Siamo alla vigilia di un’altra guerra contro la Libia, a guida italiana questa volta.

Sembra ormai assodato che le forze speciali dell’esercito britannico sono già in Libia, per preparare l’arrivo di mille soldati di Londra. L’operazione complessiva, capitanata dall’Italia, dovrebbe coinvolgere seimila soldati americani ed europei per bloccare i cinquemila soldati del Gruppo Stato islamico (Is). Il tutto verrà sdoganato come «un’operazione di peacekeeping e umanitaria».

L’Italia, dal canto suo, ha già trasferito a Trapani quattro cacciabombardieri AMX pronti a intervenire. Il nostro paese – così sostiene il governo Renzi – attende però per intervenire l’invito del governo libico di unità nazionale, presieduto da Fayez el Serray. È altrettanto chiaro che sia il ministro degli esteri Gentiloni, come la ministra della difesa Pinotti, premono invece per un rapido intervento.

Sarebbe però ora che il popolo italiano, tramite il parlamento, s’interrogasse prima di intraprendere un’altra guerra contro la Libia. Infatti, se c’è un popolo che la Libia odia, siamo proprio noi italiani che, durante l’occupazione coloniale, abbiamo impiccato o fucilato centomila libici. A questo dobbiamo aggiungere la guerra del 2011 contro Gheddafi per «esportare la democrazia», ma in realtà per mettere le mani sul petrolio. Come conseguenza, abbiamo creato il disastro, facendo precipitare la Libia in una spaventosa guerra civile dove hanno trovato un terreno fertile i nuclei fondamentalisti islamici. E dopo tutto questo noi italiani abbiamo ancora il coraggio di intervenire alla testa di una coalizione militare?

Il New York Times del 26 gennaio afferma che anche gli Usa sono pronti ad intervenire. Per cui possiamo ben presto aspettarci una guerra.
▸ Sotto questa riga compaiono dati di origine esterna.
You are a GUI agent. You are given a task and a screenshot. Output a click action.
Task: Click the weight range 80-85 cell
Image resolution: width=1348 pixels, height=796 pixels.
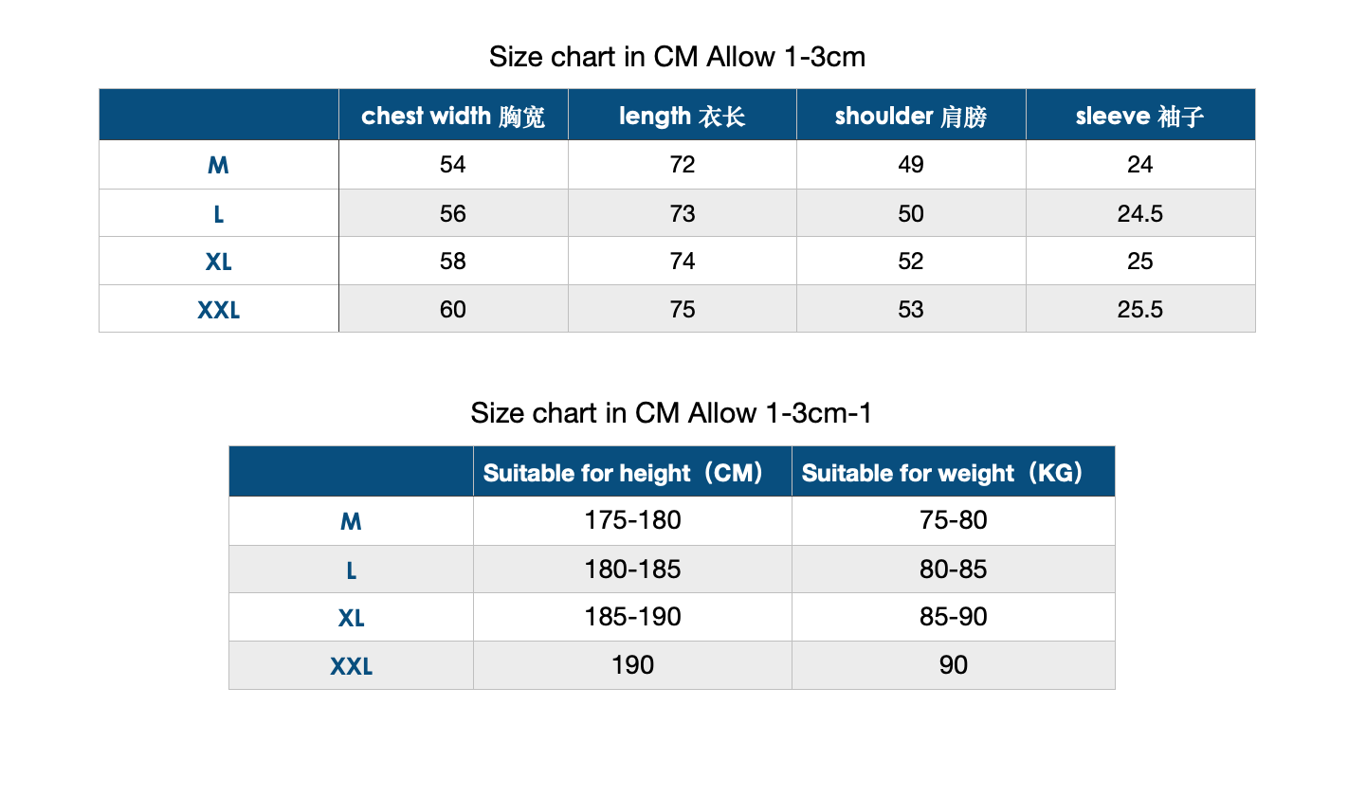tap(954, 569)
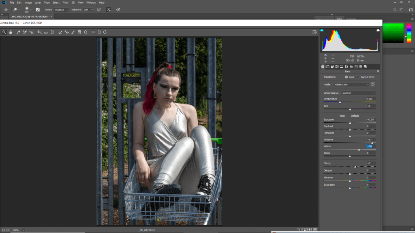This screenshot has width=415, height=233.
Task: Open the Range dropdown set to Shadows
Action: tap(62, 9)
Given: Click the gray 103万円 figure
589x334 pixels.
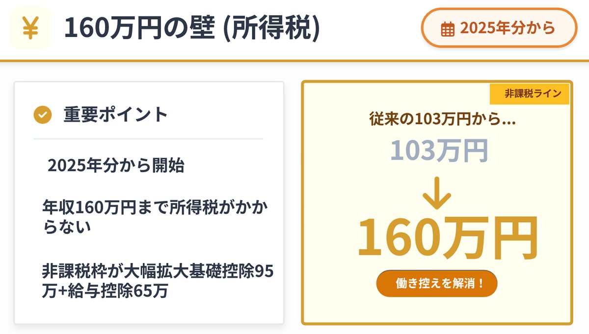Looking at the screenshot, I should click(x=439, y=151).
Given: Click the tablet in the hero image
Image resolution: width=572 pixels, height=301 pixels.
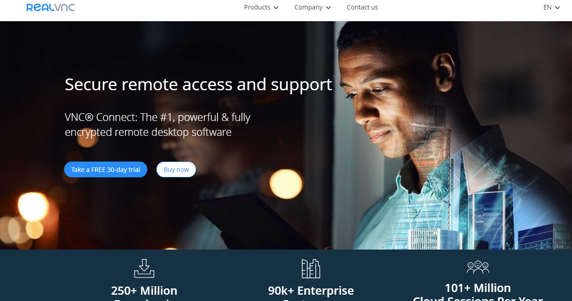Looking at the screenshot, I should point(253,221).
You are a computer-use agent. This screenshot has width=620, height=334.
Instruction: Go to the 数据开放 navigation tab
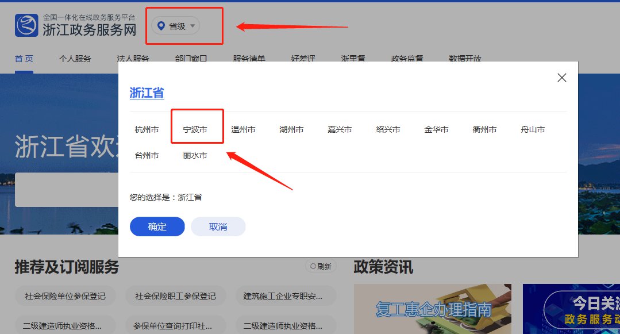(x=465, y=59)
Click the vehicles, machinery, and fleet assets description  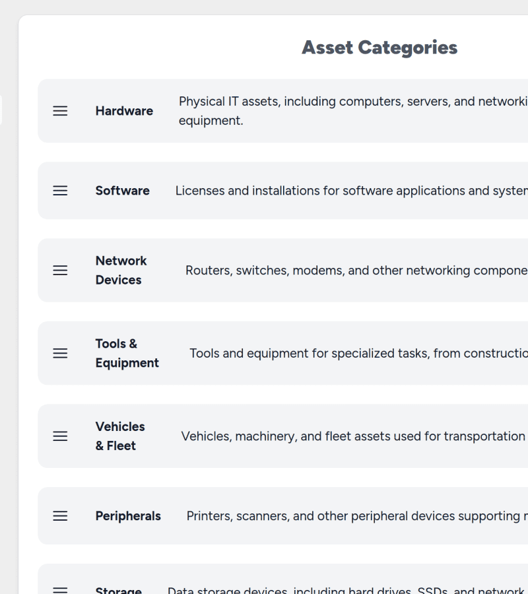(x=353, y=436)
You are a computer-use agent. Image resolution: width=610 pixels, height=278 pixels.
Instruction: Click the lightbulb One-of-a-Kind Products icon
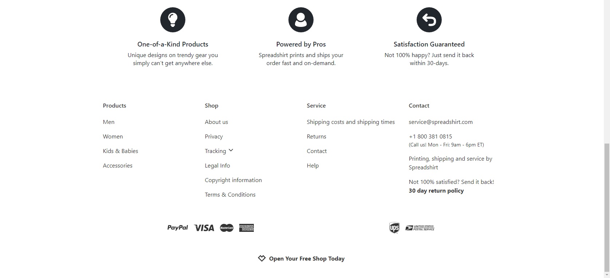[x=173, y=20]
Questo potrebbe anche spiegare perché in questo periodo gli Usa stiano dando all’Italia armi che finora avevano dato solo all’Inghilterra. L’Italia sta infatti ricevendo da Washington missili e bombe per armare i droni Predator MQ – 9 Reaper, armi che ci costano centinaia di milioni di dollari. Non dimentichiamo che la base militare di Sigonella (Catania) è oggi la capitale mondiale dei droni, usati anche per spiare la Libia.

L’Italia non solo riceve armi, ma a sua volta ne esporta tante soprattutto in Arabia Saudita e Qatar, che armano i gruppi fondamentalisti islamici come l’Is. I viaggi di Renzi lo scorso anno in quei due paesi hanno propiziato la vendita di armi. Questo in barba alla legge 185 che proibisce al governo italiano di vendere armi a paesi in guerra e che non rispettano i diritti umani. (L’Arabia Saudita non rispetta i diritti umani e fa la guerra in Yemen)

Per cui diventa pura ipocrisia per l’Italia intervenire militarmente in Libia per combattere l’Is, quando appare chiaro che siamo anche noi ad armare in gruppo jihadista. Siamo noi a creare dei mostri e poi facciamo nuove guerre per distruggerli.

Papa Francesco ci ha detto recentemente: «La guerra è proprio la scelta per le ricchezze. Facciamo armi: così l’economia si bilancia un po’ e andiamo avanti con il nostro interesse. Il Signore ha detto: maledetti coloro che operano per la guerra, che fanno le guerre, sono maledetti, sono delinquenti!».

Basandoci su questa lettura sapienziale, dobbiamo dire “no” a questa nuova guerra contro la Libia. Quello che ai poteri forti interessa non è la tragica situazione del popolo libico, ma il petrolio di quel paese. Dobbiamo tutti mobilitarci!

In questo momento così grave è triste vedere il movimento per la pace frantumato in mille rivoli. Oseremo metterci tutti insieme per esprimere con un’unica voce il nostro “no alla guerra contro la Libia”, un “no” a tutte le guerre che insanguinano il nostro mondo.

Saremo in grado di organizzare un incontro a Roma di tutte le realtà di base per costruire un coordinamento o un Forum nazionale contro le guerre? È possibile pensare a una manifestazione nazionale contro tutte le guerre, contro la produzione bellica italiana, contro la vendita di armi all’Arabia Saudita e al Qatar, in barba alla legge 185? È possibile pensare a una Perugia-Assisi 2016, retaggio storico di Aldo Capitini, sostenuta e voluta da tutto il movimento per la pace?

Smettiamola di “farci la guerra” l’un con l’altro e impariamo a lavorare in rete contro questo Sistema di morte. Ancora ci guida Francesco: «La guerra è un affare. I terroristi fabbricano armi? Chi dà loro le armi? C’è tutta una rete di interessi, dove dietro ci sono i soldi o il potere. Io penso che le guerre sono un peccato, distruggono l’umanità, sono la causa di sfruttamento, traffici di persone. Si devono fermare».